==== Dataset content ====

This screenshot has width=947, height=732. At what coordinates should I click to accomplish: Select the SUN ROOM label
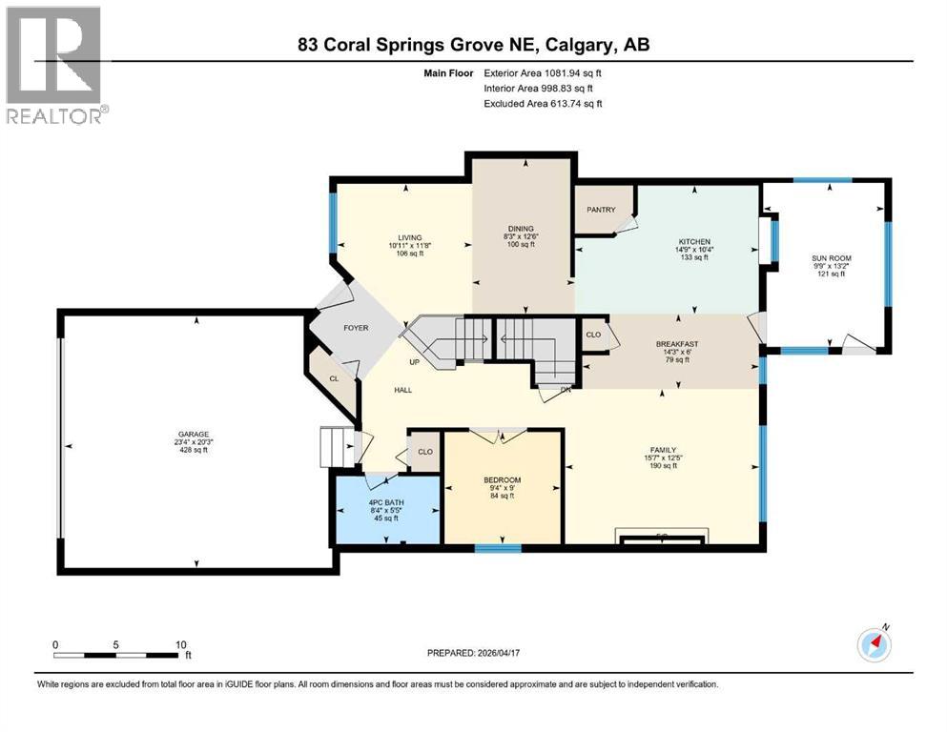(827, 257)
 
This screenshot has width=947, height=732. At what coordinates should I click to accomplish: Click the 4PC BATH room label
(387, 502)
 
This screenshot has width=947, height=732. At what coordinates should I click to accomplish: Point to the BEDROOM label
(502, 479)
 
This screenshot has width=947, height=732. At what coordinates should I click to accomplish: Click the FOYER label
(356, 328)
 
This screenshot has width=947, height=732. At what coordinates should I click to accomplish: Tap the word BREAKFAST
(678, 344)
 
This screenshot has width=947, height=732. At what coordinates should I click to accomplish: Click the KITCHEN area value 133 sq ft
(693, 257)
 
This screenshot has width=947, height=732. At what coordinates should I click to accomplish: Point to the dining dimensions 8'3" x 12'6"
(521, 236)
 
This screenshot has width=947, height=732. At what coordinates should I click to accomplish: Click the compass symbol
(873, 644)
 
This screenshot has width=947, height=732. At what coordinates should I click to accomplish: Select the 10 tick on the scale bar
(180, 644)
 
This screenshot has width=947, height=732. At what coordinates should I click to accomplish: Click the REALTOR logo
(56, 66)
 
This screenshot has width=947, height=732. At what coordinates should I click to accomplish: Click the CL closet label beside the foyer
(334, 378)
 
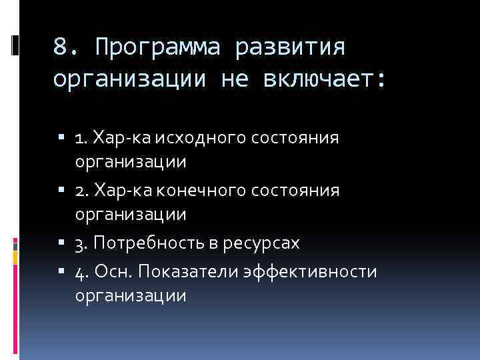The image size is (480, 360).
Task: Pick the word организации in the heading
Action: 129,80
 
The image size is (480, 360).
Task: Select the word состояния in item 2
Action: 303,191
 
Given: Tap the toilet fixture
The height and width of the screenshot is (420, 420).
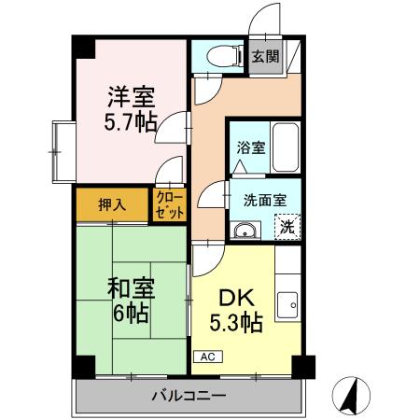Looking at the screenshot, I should click(216, 56).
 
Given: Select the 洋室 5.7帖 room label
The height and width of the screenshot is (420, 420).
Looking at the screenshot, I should click(131, 109).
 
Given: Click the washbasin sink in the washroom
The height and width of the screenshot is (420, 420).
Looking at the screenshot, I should click(246, 231).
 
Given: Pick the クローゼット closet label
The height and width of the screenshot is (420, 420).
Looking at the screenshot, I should click(170, 203).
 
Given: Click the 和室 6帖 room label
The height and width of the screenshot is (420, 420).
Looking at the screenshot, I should click(130, 301).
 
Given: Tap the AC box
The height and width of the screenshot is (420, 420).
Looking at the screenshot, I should click(206, 357).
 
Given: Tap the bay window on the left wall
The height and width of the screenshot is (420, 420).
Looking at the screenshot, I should click(62, 148).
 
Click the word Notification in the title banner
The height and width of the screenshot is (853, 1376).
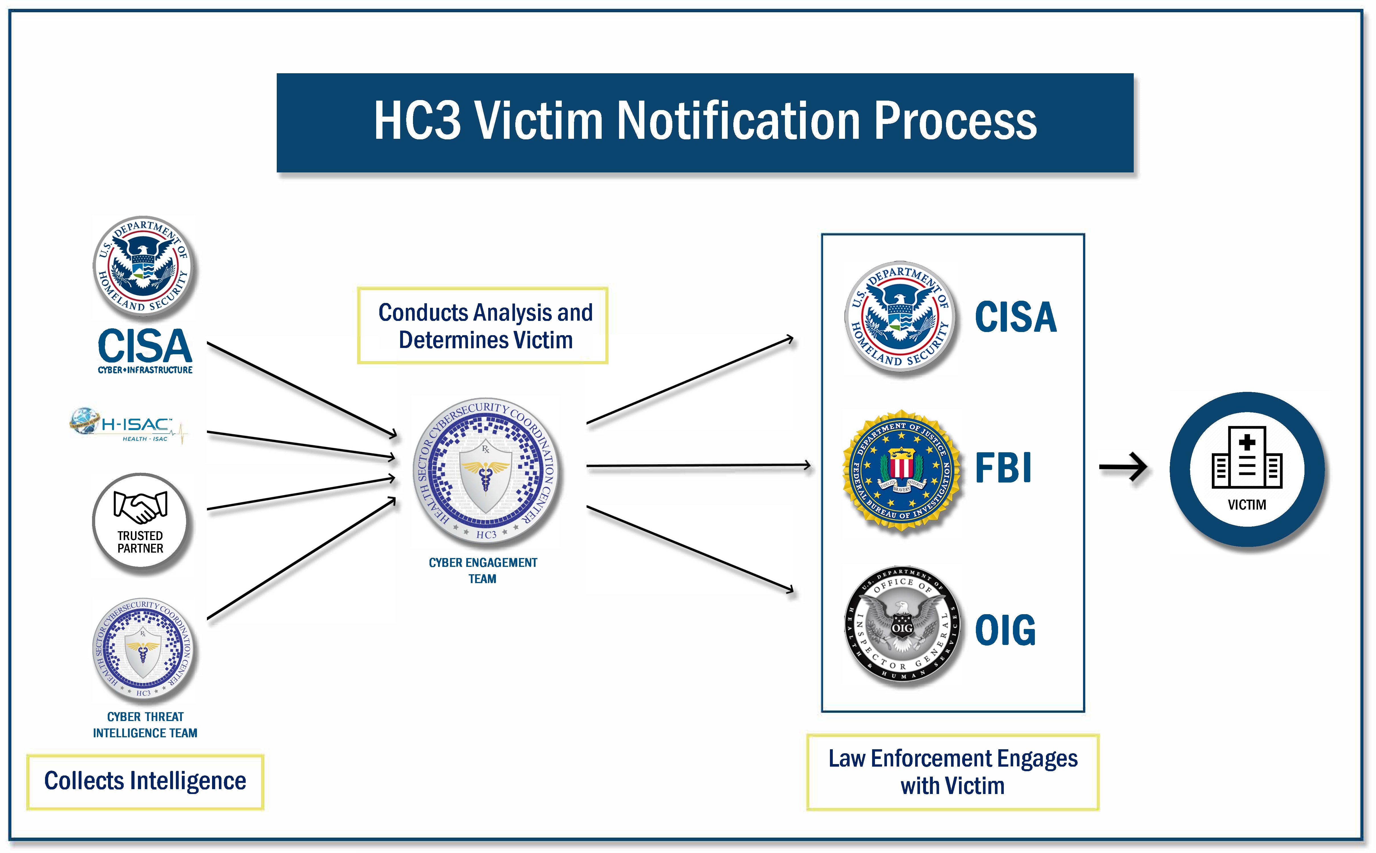(x=739, y=121)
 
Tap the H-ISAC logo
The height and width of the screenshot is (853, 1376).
(x=129, y=426)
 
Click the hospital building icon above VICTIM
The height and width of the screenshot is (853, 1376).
(x=1247, y=458)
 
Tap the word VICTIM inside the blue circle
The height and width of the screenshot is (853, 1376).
(x=1247, y=505)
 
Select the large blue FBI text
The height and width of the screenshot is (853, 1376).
(x=1003, y=468)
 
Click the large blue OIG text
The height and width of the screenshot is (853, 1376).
(x=1005, y=630)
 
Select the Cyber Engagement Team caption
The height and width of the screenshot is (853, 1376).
(x=483, y=570)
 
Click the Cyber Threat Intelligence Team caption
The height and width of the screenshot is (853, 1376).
(x=145, y=725)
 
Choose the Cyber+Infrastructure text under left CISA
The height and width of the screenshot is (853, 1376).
(x=145, y=370)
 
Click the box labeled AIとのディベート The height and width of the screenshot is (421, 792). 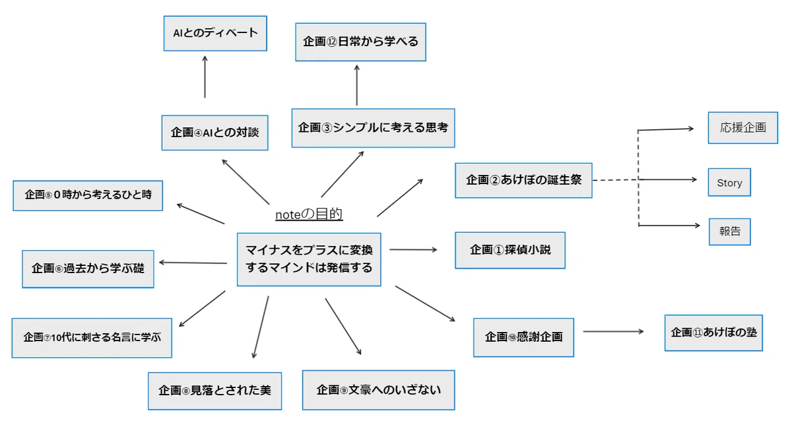[x=215, y=33]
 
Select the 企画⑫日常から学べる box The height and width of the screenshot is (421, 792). [x=360, y=42]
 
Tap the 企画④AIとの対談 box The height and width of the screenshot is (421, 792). [x=214, y=133]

====

Rewrite the records from the line with "Given: Tap the toilet fixture" to the line with "Looking at the screenshot, I should click(62, 148).", swapping "Tap" for "Press" and leaving everything else unchanged. Return only those lines, without the pictures.

# The solution
Given: Press the toilet fixture
The height and width of the screenshot is (420, 420).
Looking at the screenshot, I should click(216, 56).
 
Given: Select the 洋室 5.7帖 room label
The height and width of the screenshot is (420, 420).
Looking at the screenshot, I should click(131, 109).
 
Given: Click the washbasin sink in the washroom
The height and width of the screenshot is (420, 420).
Looking at the screenshot, I should click(246, 231).
 
Given: Pick the クローゼット closet label
The height and width of the screenshot is (420, 420).
Looking at the screenshot, I should click(170, 203).
 
Given: Click the 和室 6帖 room label
The height and width of the screenshot is (420, 420).
Looking at the screenshot, I should click(130, 301).
 
Given: Press the AC box
The height and width of the screenshot is (420, 420).
Looking at the screenshot, I should click(206, 357).
 
Given: Press the bay window on the left wall
The height and width of the screenshot is (420, 420).
Looking at the screenshot, I should click(62, 148).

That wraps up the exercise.